但秦渊问的是去首都的路线。
不是撤离的路线。
是去首都的路线。
“机场往东南,经过旧工业区边缘,有一条废弃的省道可以绕过军阀的检查站进入首都北郊。
但目前旧工业区正在交火,路线上不安全。”阿卜杜勒用手指在地图上画了一条蜿蜒的虚线。
“首都北郊有什么。”
阿卜杜勒的手指在地图上的首都北郊区域点了一下,然后放大。
首都北郊是一个叫萨迪克区的老城区,苏联时期是工业区配套的工人住宅区,现在住的大多是低收入家庭、流离失所的内战难民,以及——阿卜杜勒用手指在地图上划了一个小圈——这里。
萨迪克区最东边三条街,标注着四个很小的中文字,在全是阿拉伯字母和西里尔字母的地图上看起来像是一小片被遗漏的孤岛。
“这里有华人的店铺和住宅。
不多,大概几十户,大多是做小生意的——开餐馆的、开小超市的、做建材贸易的。
内战打了这么多年,大部分人已经撤走了,但还有一些人留下来了。
军阀打首都的时候不会管你是不是外国人。
炮弹更不会。”
秦渊看着地图上那个标注着中文的小圈,看了大概五秒。
然后他把手从大衣口袋里抽出来,把那张画着烤架示意图的纸掏出来,翻到背面。
纸的背面是空白的。
他用阿卜杜勒递过来的铅笔在纸上写了三行字,字迹和烤架示意图上的一样——简洁、有力、每一笔都收得很干脆。
三行字写完之后他把纸折好放进杜瓦尔手里。
“法国队、德国队、意大利队、西班牙队——你们按联指命令登机撤出。
这是正确的决定,没有人会对此有任何异议。”秦渊说。
杜瓦尔没有看纸上的字。
他先看的是秦渊的眼睛。
“你说‘你们’。
那你呢。”
“华国队留下来。”秦渊说,“我们在萨迪克区有侨民。
不管命令是什么,我们不可能把几十个同胞留在战区自己坐飞机走。
这不是军事决定。”
杜瓦尔把纸展开看了一眼。
上面写的是秦渊对后续任务的简要规划——进入萨迪克区,找到华人聚居的三条街,协助当地侨民撤到政府军控制的安全地带,然后根据实际情况决定下一步行动。

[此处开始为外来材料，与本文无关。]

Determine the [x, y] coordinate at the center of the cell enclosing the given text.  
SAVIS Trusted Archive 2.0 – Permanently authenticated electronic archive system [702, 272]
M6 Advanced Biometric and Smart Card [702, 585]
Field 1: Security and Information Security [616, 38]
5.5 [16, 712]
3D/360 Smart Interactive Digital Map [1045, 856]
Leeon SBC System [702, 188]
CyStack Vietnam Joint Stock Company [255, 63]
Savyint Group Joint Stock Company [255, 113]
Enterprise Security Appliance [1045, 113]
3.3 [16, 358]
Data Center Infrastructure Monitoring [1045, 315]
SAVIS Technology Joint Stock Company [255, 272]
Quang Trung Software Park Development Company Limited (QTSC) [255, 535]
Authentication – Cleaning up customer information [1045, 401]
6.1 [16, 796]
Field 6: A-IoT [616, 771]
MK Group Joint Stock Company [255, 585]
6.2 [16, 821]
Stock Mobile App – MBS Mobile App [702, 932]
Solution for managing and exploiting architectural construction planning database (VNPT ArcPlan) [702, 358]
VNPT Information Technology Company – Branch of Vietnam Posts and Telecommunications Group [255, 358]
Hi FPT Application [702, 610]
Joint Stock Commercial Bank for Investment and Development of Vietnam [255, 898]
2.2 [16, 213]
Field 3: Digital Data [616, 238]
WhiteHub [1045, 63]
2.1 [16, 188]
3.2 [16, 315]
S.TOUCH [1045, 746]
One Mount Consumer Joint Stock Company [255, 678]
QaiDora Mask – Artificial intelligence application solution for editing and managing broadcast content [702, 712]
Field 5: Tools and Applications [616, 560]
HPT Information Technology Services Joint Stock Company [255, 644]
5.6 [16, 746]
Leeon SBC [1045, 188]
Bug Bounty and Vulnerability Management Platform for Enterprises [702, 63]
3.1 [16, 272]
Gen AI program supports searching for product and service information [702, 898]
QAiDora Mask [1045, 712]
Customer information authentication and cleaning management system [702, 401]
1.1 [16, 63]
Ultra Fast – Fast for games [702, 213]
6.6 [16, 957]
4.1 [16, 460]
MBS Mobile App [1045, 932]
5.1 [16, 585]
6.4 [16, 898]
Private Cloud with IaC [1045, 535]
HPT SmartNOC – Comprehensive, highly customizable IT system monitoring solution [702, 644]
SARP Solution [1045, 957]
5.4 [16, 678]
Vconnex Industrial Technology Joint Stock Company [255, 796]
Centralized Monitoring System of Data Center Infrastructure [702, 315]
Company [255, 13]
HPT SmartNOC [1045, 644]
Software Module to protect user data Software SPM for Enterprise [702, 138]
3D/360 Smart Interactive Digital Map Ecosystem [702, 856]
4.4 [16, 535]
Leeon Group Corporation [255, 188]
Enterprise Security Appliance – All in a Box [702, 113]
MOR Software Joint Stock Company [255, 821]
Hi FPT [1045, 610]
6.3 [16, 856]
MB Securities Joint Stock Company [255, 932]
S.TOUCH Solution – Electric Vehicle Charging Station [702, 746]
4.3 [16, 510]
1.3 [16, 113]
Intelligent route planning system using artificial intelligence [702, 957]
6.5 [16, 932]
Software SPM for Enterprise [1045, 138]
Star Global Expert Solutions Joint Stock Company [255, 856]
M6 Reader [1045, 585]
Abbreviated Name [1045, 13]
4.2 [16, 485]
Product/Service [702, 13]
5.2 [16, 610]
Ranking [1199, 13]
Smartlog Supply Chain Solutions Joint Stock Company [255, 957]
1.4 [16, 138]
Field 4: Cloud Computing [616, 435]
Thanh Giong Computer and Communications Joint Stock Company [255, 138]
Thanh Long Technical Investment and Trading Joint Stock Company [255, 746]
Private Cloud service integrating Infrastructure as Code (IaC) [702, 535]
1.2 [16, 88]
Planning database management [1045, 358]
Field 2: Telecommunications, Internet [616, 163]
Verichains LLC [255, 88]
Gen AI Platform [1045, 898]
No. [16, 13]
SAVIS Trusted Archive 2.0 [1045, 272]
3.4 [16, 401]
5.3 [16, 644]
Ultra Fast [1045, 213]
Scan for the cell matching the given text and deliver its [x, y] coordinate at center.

规划写得很简单,因为情况太复杂,计划永远赶不上变化。
杜瓦尔看完,把纸递给施泰纳。
施泰纳看了一眼,递给加西亚。
加西亚看了一眼,递给罗西。
罗西看了一眼,抬起头用意大利语说了一句话。
声音不大,但语气很平,像是在陈述一个不需要讨论的事实。
然后他对着秦渊用英语说了三个字——我也留。
杜瓦尔把手从口袋里掏出来,活动了一下十根手指的关节,发出一串细小的咔咔声。
他看了一眼跑道尽头空荡荡的天空——那架A400M现在正在中东某地的跑道上滑行,四个小时后就会降落在这个机场。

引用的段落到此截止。